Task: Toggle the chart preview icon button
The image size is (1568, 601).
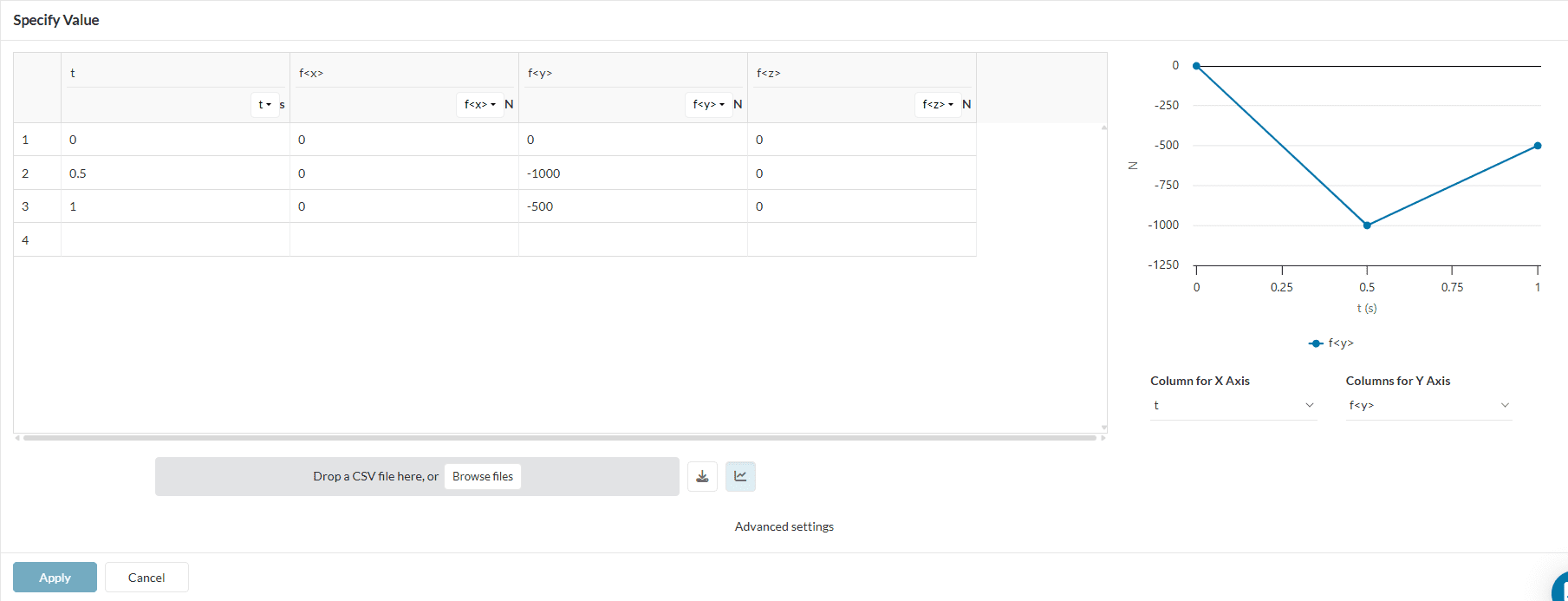Action: [x=740, y=476]
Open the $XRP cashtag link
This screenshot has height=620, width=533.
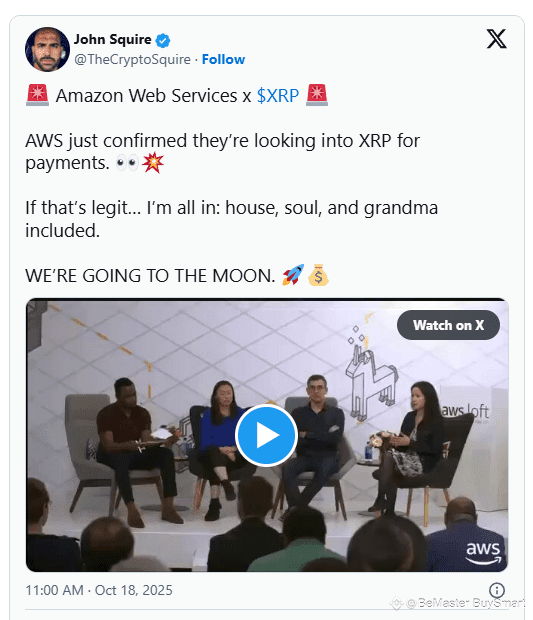coord(278,96)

::::

» **Exercise**: Every line above should be retyped exactly; the pictures do not belong in the copy.

» **Solution**:
Task: Toggle the chart preview icon button
The image size is (1568, 601).
Action: [x=740, y=476]
Open the $XRP cashtag link
This screenshot has height=620, width=533.
coord(278,96)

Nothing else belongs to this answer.